Suffice it to say that her opinion has changed a bit since then. While she’s not a frequent by many of our standards, she does about two trips a year to Europe (often to visit relatives) along with a few domestic trips, so travels maybe 25,000 miles/year. I’m happy to say that all of the international travel for the past few years has been in international first, all thanks to mileage awards. While we could never afford to pay for premium tickets, mileage runs really make it an incredible deal.

Anyway, she was flying back from JFK today on Delta in coach and called me from the Crown Room Club (she has an American Express Platinum card, which gets her access to the lounge), saying how much more stressful travel is when not flying in premium cabins. She said she waited for over an hour in line just to check in her bag, and security also took forever. While she didn’t mind this, it really made her appreciate premium travel.

It’s also important to understand that my mom loves to travel but doesn’t really like flying, understandably so since it’s a miserable experience for most nowadays. Earlier this summer she also did a Lufthansa first class award to Europe, and upon arrival back home she said the flight could have been ten hours longer based on how much she enjoyed it.

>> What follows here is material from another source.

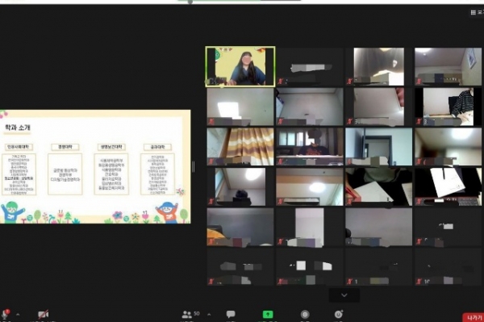The width and height of the screenshot is (484, 322).
Task: Expand the audio options arrow beside microphone
Action: 18,315
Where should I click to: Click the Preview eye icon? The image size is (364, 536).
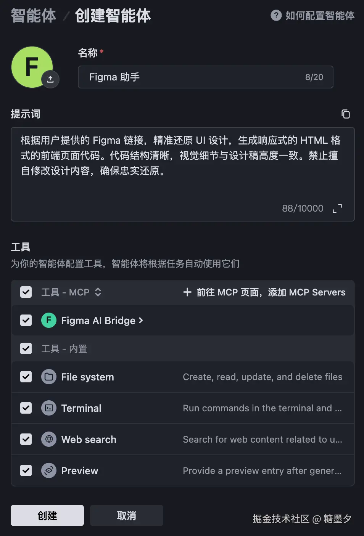[49, 471]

Lastly, and this made me laugh, we were talking about her award ticket to Egypt the other day. I said I’d need another week or so to get the miles for a first class award, and she said “business would be fine too.” I responded “OK, so can I save a few extra miles and fly you in coach as well?” She didn’t respond and we both laughed, since she realized just how spoiled she has been travel-wise, and especially realized how much her perspective has changed.

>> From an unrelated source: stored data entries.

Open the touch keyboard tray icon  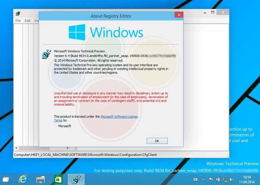tap(196, 179)
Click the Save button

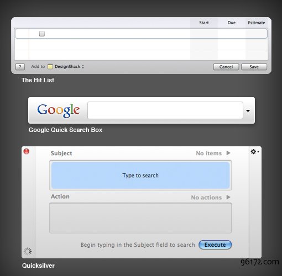point(254,67)
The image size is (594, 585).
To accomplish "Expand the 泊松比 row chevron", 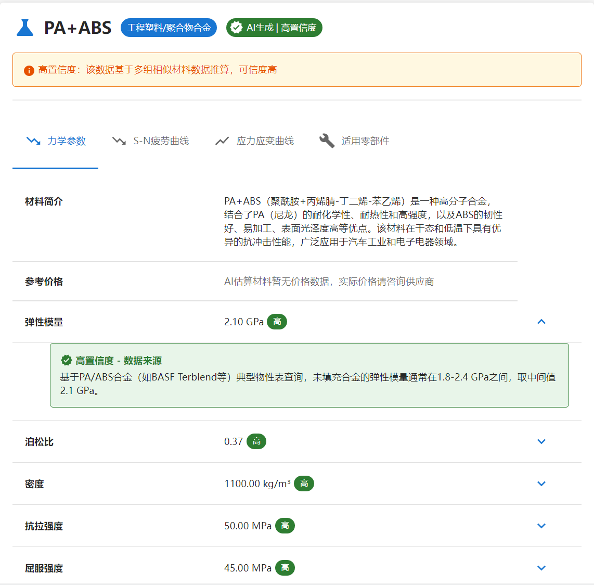I will [541, 441].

While I enjoy doing mileage runs, they’re by no means glamorous. Getting up at 4AM only to catch a redeye the same night at 11PM on the other coast (2AM where I started), and then sleeping for a couple of hours in an uncomfortable domestic seat on a near weekly basis can be tiring. Still, being able to get premium awards for family members makes it all worth it.

Just a warning….. if you give someone a premium award, they’ll never want to go back!

About lucky

Ben Schlappig (aka Lucky) is a travel consultant, blogger, and avid points collector. He travels about 400,000 miles a year, primarily using miles and points to fund his first class experiences. He chronicles his adventures, along with industry news, here at One Mile At A Time.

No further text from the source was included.